Data for processing START
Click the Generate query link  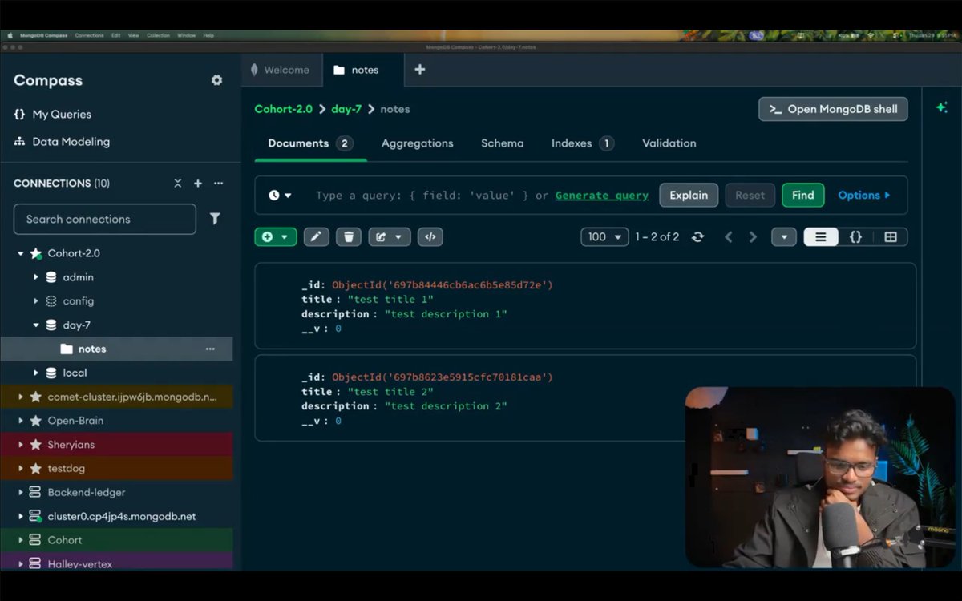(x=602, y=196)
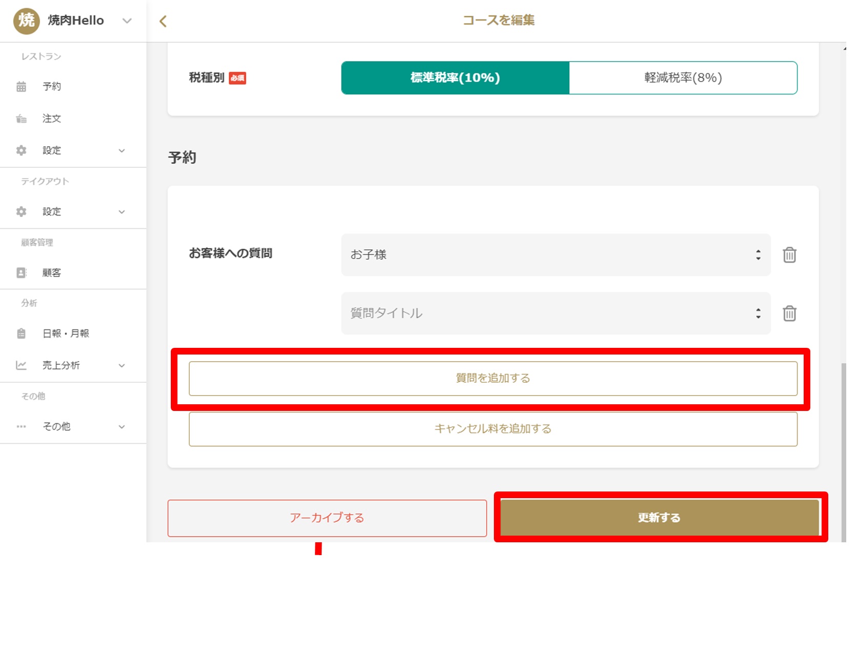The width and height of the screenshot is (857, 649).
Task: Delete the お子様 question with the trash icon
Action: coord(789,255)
Data for processing END
Data for processing START
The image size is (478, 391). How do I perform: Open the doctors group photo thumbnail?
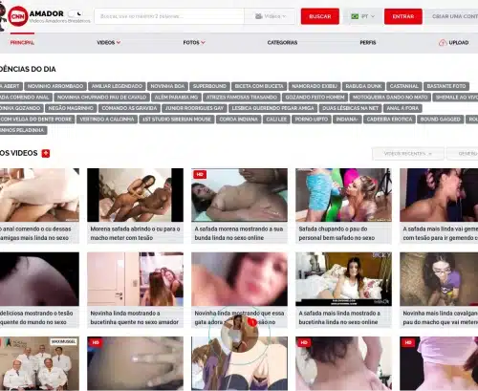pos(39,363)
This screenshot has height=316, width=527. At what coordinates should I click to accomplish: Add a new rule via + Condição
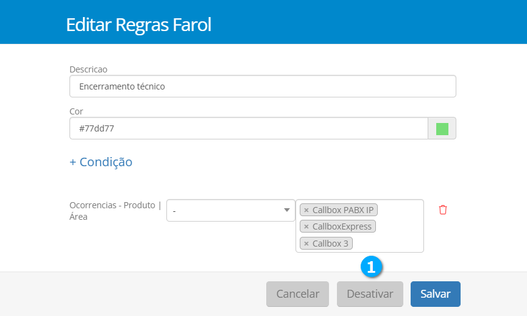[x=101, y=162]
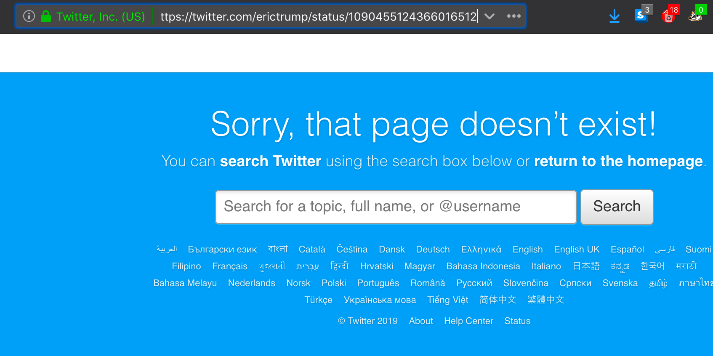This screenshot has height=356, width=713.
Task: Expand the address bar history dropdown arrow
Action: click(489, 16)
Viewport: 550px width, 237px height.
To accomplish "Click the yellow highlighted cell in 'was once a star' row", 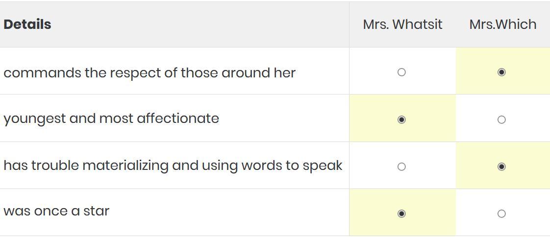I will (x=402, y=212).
Data for processing END
Data for processing START
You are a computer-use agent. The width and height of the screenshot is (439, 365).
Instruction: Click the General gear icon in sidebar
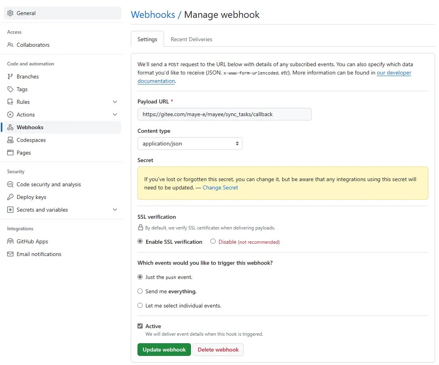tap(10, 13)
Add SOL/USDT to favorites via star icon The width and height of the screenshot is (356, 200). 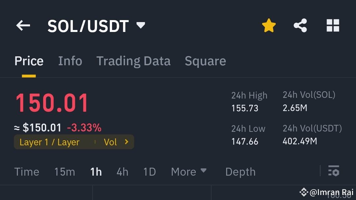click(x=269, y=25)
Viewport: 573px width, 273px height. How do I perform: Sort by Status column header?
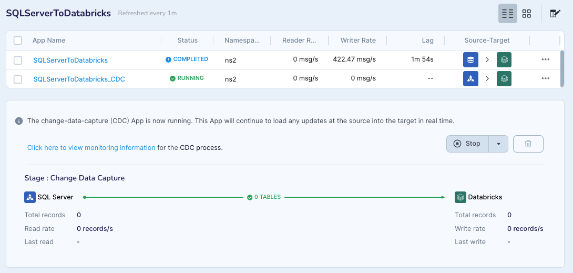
Data for processing END
How to complete this task: Report every line in the data above in which the word "Viewport" appears.

Exercise solution:
Viewport: 550px width, 237px height.
Viewport: 573px width, 273px height. How do I perform: Sort by Status column header?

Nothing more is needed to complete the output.